A Bittersweet Coming of Age Story
Hotel on the Corner of Bitter and Sweet, by Jamie Ford
This story opens in 1986 in Seattle with fifty-six-year-old Chinese American Henry Lee walking past the old Panama Hotel, where he sees that the new owners are bringing out some things they've discovered in the basement. Among them he sees a Japanese parasol that once belonged to a girl named Keiko, someone he cared very deeply about. These are things Japanese families had to leave behind when they were taken away to America's concentration camps forty years earlier, during the Second World War.
Henry has been searching for a very rare and long out of print jazz record that a friend had recorded back in Nineteen and Forty-Two, when Henry was twelve years old. These things are from another time, but it's a time Henry has not forgotten.
In 1942 Henry was the only Chinese student in an all white school. The kids tormented him, because he looked Japanese and we were at war. His father, a man who loathed everything Japanese, made a button for Henry that said, "I am Chinese." It was embarrassing. He was bullied at school. The first day they stole his lunch, so everyday thereafter he gave his lunch to a street playing black jazz saxophonist, named Sheldon. A man he'd be friends with forever.
Henry works at in the school cafeteria, serving the white kids. One day a new person, Keiko Okabe, is there working with him. She's Japanese and a new student in the school. They form an instant friendship. They're only twelve, but they know the hazards their friendship can cause, still they risk it.
Henry introduces Keiko to Sheldon and one day they go to an alley outside a club where Sheldon is playing with Jazzman Oscar Holden. Holden sees them, invites them in and dedicates a song to them, which he later records. This is the record Henry spends four decades looking for, the record he hopes is in that basement, for it is their song, his and Keiko's.

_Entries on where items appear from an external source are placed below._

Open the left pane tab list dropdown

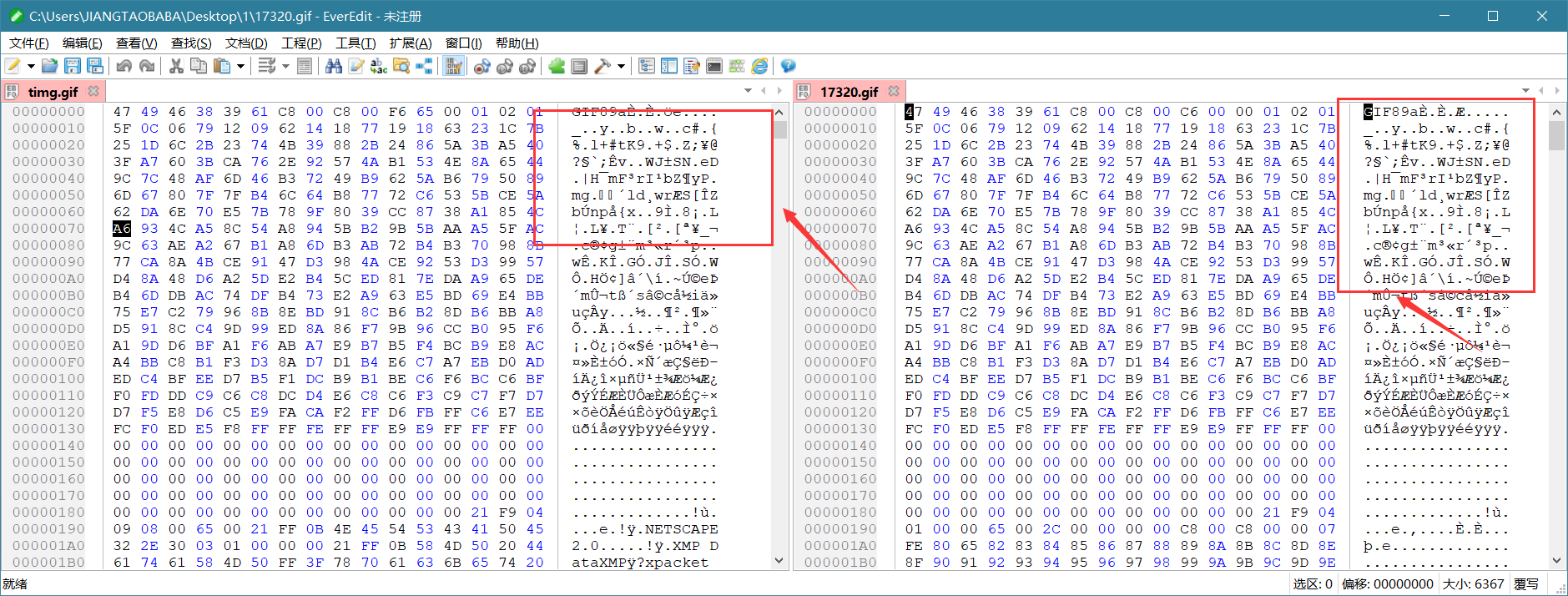[x=749, y=90]
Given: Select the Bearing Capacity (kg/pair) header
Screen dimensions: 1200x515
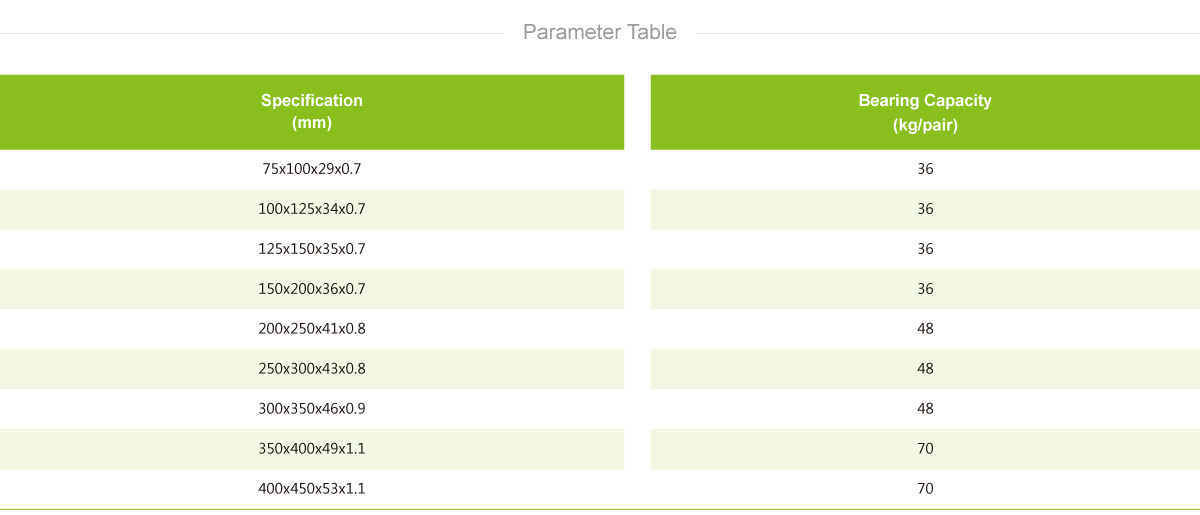Looking at the screenshot, I should point(925,112).
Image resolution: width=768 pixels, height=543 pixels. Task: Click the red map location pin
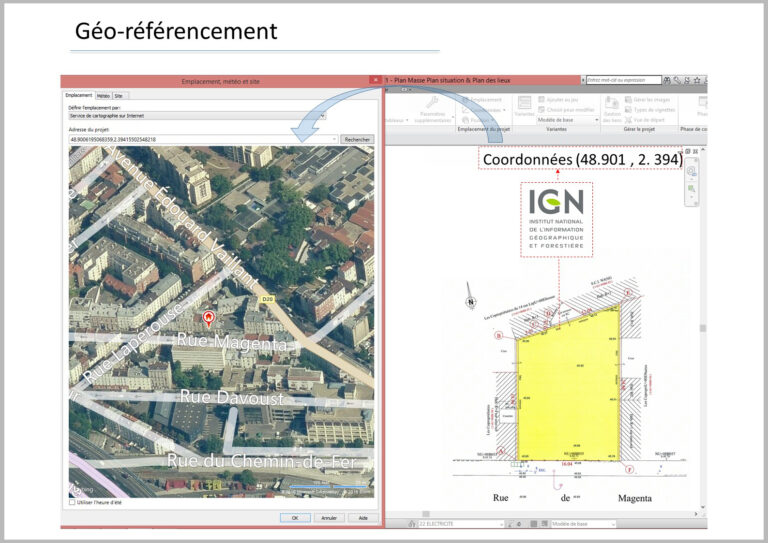[x=208, y=318]
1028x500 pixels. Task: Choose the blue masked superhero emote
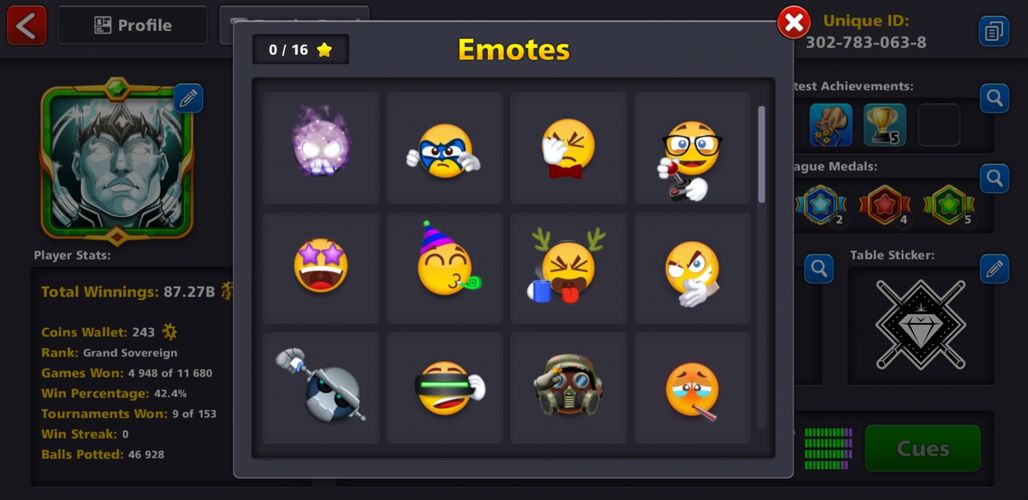445,147
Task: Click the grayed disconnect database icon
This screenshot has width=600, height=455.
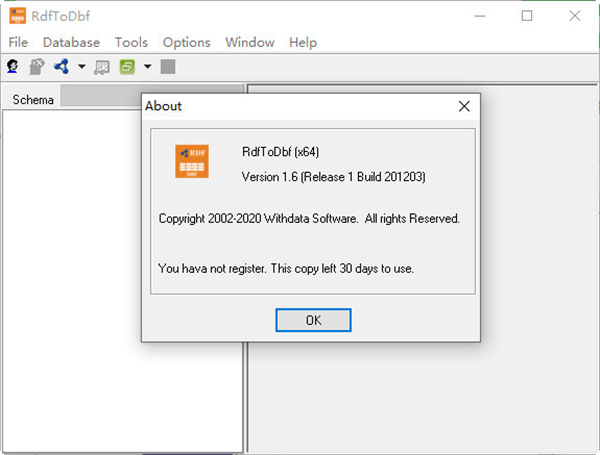Action: pyautogui.click(x=37, y=67)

Keiko bought him the record, but he couldn't take it home, because in addition to hating the Japanese, Henry's father hates Jazz. He's a stern guy, Henry's father. So when Keiko and her family are taken to a camp, for their own protection, the record, along with Keiko, is lost to Henry. He is able to visit her and he gets his first kiss and they promise to write and he promises to wait. But he's only thirteen now and when her letters stop coming, he moves on, meets a postal worker named Ethel, who is Chinese, much to his father's delight. And they marry.
Forty years later, six months before Henry sees Keiko's parasol at the Panama Hotel, Ethel dies of lung cancer. Can Henry make things right? Can he fix his life? Is that record in that basement? Can he find Keiko again? Should he? These are all questions that kept me turning the pages of this bittersweet coming of age story. Young love, it's the finest thing there is.